Она расстелила на подоконнике полотенце и теперь раскладывала мокрую посуду. У калитки, сбивая одуванчики носком кроссовка, болтал с соседями Митенька. Старик, одетый, как на праздник, в хорошо отглаженную рубашку без рукавов, одобрительно хлопал его по плечу. Загорелая женщина в белом платочке умиленно улыбалась.
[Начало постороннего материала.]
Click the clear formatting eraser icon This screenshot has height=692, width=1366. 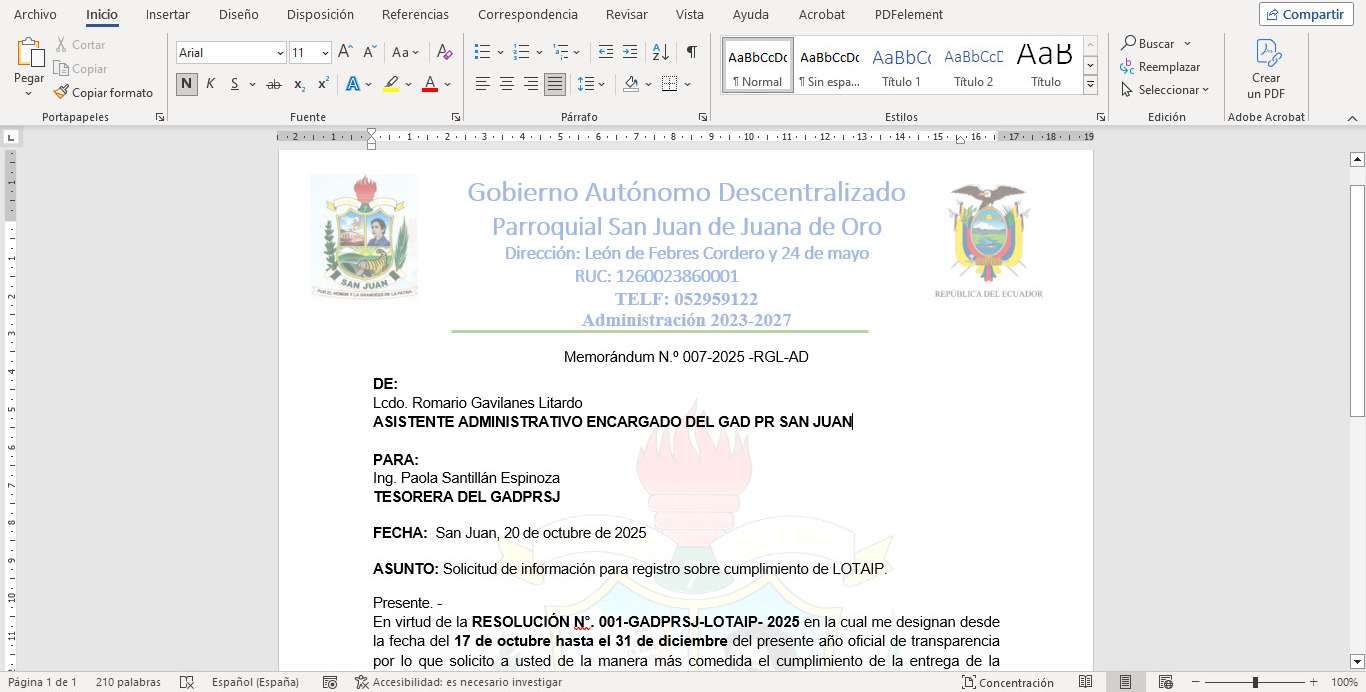point(445,52)
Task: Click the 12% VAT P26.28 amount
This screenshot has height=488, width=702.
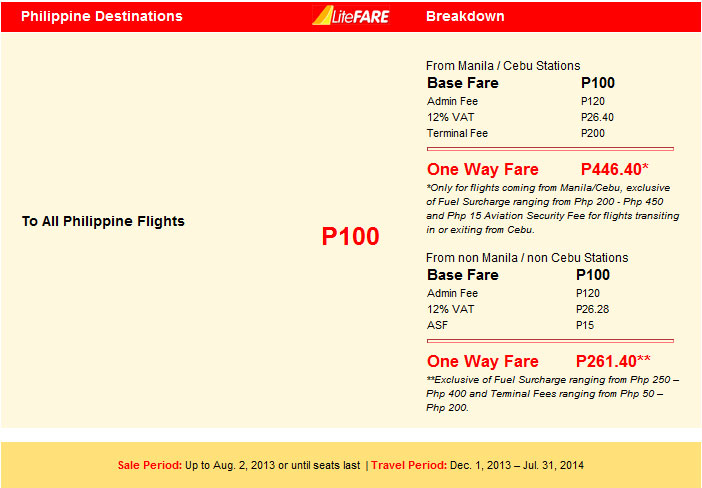Action: [592, 309]
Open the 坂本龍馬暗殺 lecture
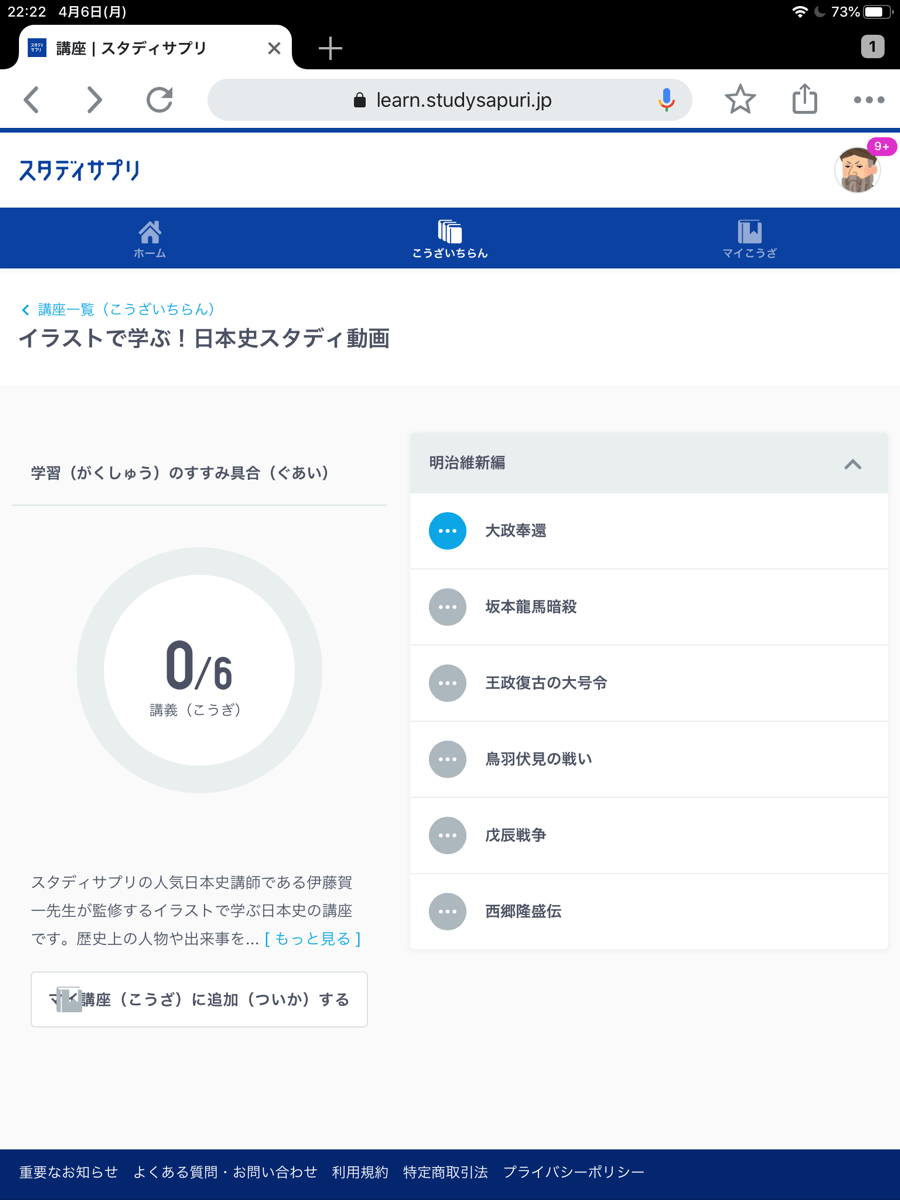The image size is (900, 1200). pyautogui.click(x=530, y=607)
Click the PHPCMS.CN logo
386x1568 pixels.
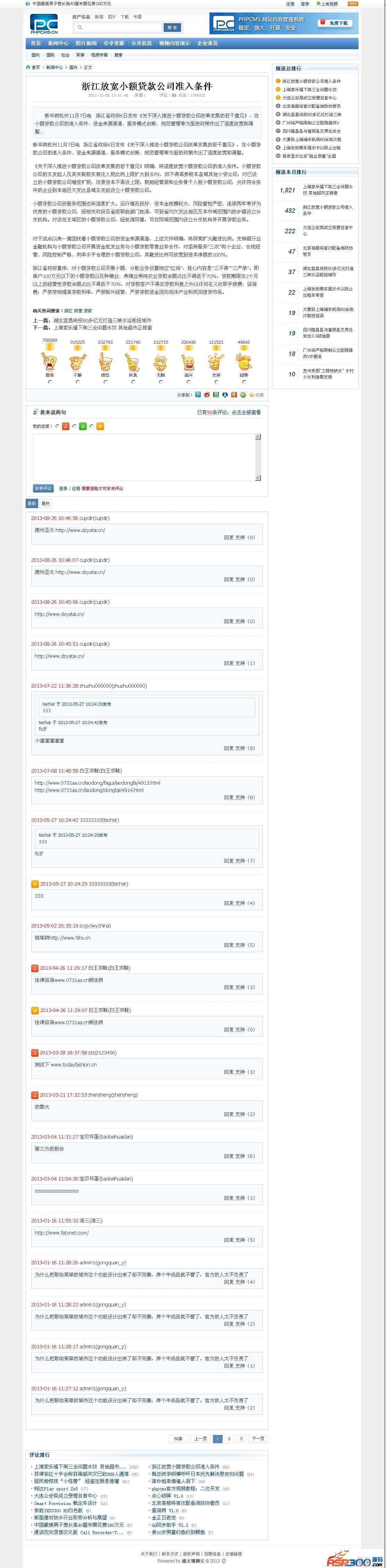click(x=44, y=24)
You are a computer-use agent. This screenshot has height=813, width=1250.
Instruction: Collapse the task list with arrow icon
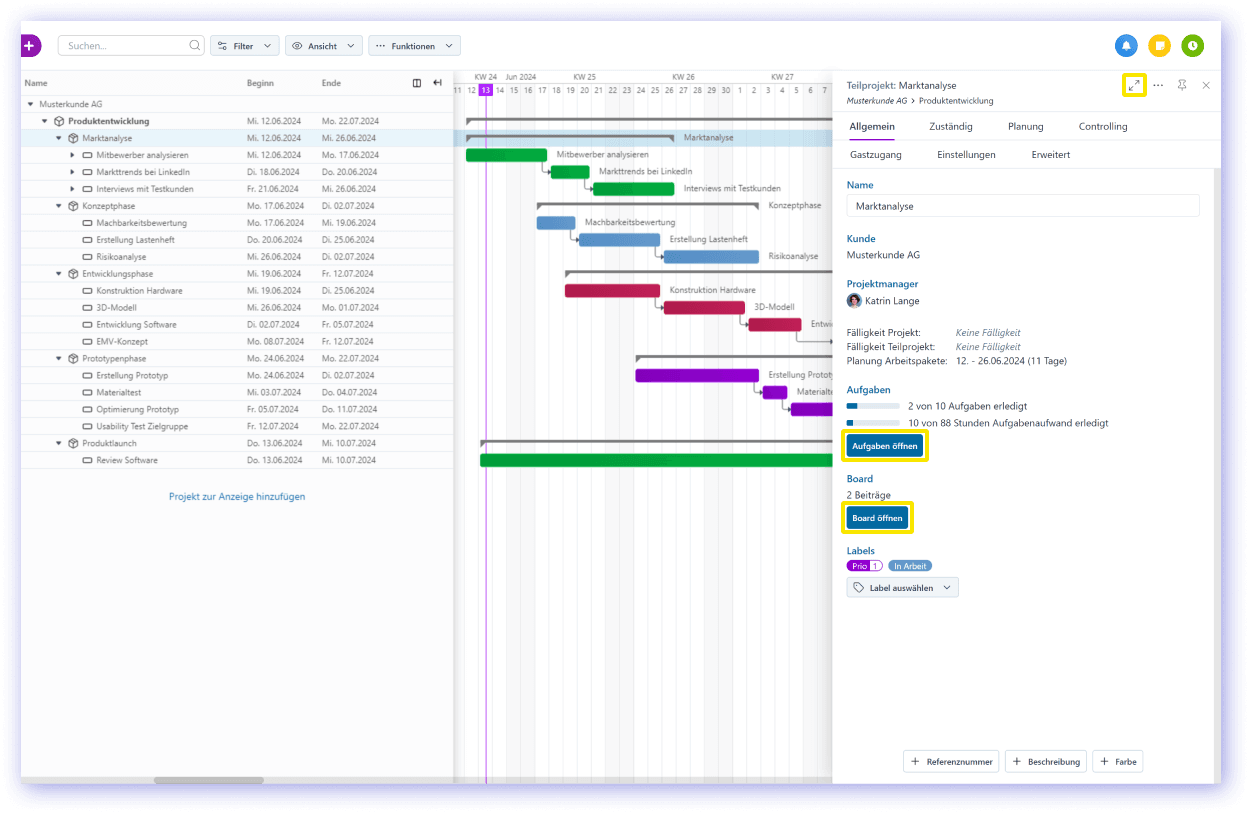(x=437, y=83)
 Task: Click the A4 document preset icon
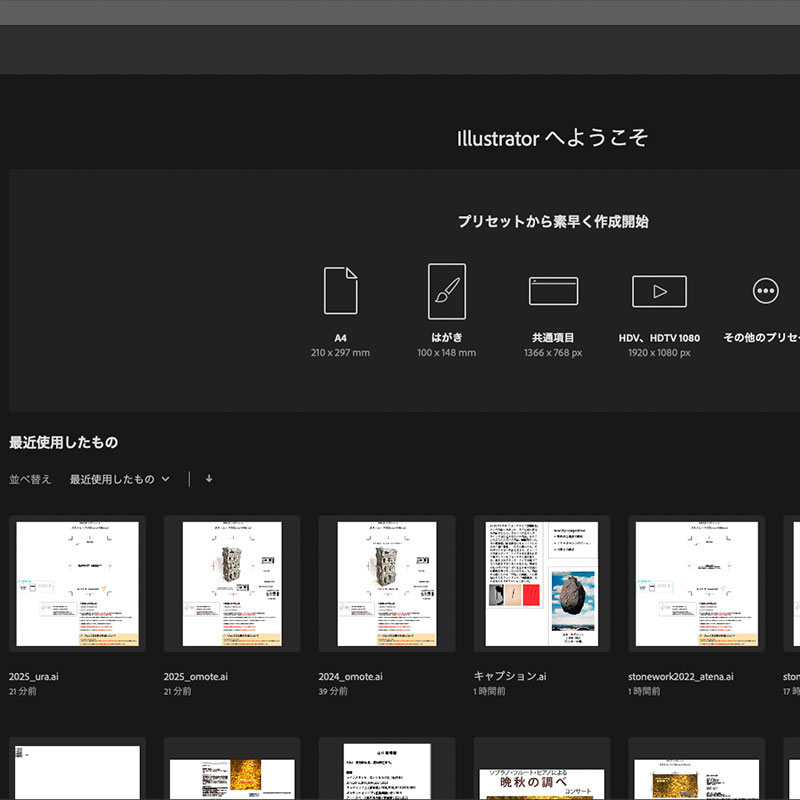tap(340, 290)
Жестом попросив соседей подождать, Митенька бегом пересек лужайку, подтянулся на руках и перемахнул через перила веранды.
– Кузьмич и Петровна идут в храм, – сообщил он. – Сегодня будет служить отец Афанасий. А потом всех допустят к мощам Петра-угодника! Пошли с ними?
– Музей важнее, – покачал головой Юра.
– Итак, перед нами море возможностей. – Павла саркастично усмехнулась. – Хотим – целуем старые кости, хотим – ворошим заплесневелые тряпки. Не, это точно без меня!
– А ты что будешь делать весь день? – Инга прищурилась.
– Поспрашиваю местных. – Павла неопределенно повела плечами. – Слухи, легенды… Скучная, одинокая, но важная работа.
Зевнув, она забралась обратно в гамак и накрылась пледом. Скоро из ее кокона раздалось сонное посапывание. Митенька тем временем присоединился к соседям, которые ждали его у калитки. Еще и насупился: похоже, его задело, что никого, кроме него, не заинтересовали отец Афанасий и мощи святого.
– Команда развалилась, не успев собраться, – мрачно отметил Егор. – Спасибо, что хоть кто-то идет со мной.
Он не сомневался, что Инга поддержит его: не впервые общее дело раскручивают. И хорошо, что Юра увязался с ними. Он неглупый парень и много знает о Заречье. Студент, конечно, предпочел бы пойти в музей с Ингой вдвоем: сложно было не заметить, какие взгляды он на нее бросает. И как смотрит на самого Егора – ревниво, сердито, с затаенной завистью. Наверное, уже придумал себе невесть что.
Глупость, конечно. Мужчина, ненавидящий зеркала, и девушка, которую пугают собственные сны, – они всегда были только друзьями.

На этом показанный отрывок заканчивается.